On the last day, my friends and I spent our last hours shopping in the Medina (old town) and Souk (market) of Casablanca. We were trying to spend our last Dirhams, not knowing if or when we would ever come back to Morocco, though I really hope I do go back. I ended up buying a Moroccan robe that the men wore everywhere, it was light and comfortable and a more useful and significant piece of Morocco than many of the other souvenirs. There were other nicer medinas and souks that I visited which I shall elaborate on in their designated entries!

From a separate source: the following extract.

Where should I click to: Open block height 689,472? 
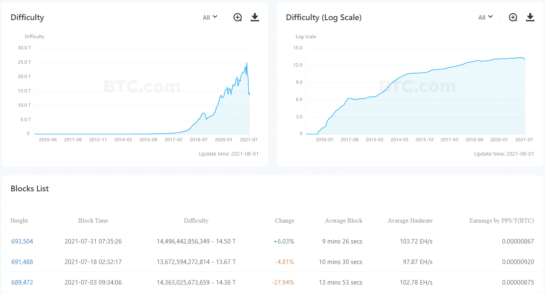coord(22,283)
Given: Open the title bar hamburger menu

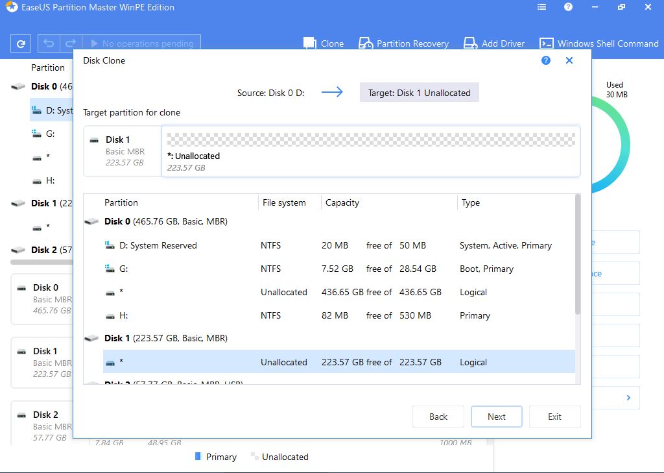Looking at the screenshot, I should click(x=542, y=7).
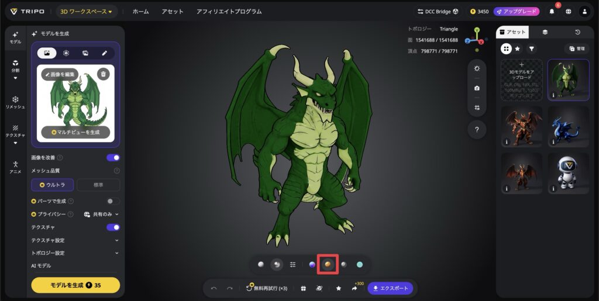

Overall Casablanca works as a gateway city, it is the largest city in Morocco after all. But I would not spend more than 1 day in Casablanca, as 1 day is all you need to see what the city has to offer. Casablanca is not the best image of Morocco, and the many cities outside of Casablanca offer a better experience for the senses and are worth more of your time than Casablanca.

Oh and by the way, I drove by Rick’s Café, and heard people’s experiences there. It is basically an overpriced tourist trap. And you are not allowed to take pictures with it unless you dine in it. So I guess it was ok that I did not venture out to see what all the fuss was about.

I shall update with more on my adventures in Morocco soon, especially of the amazing city of Fes!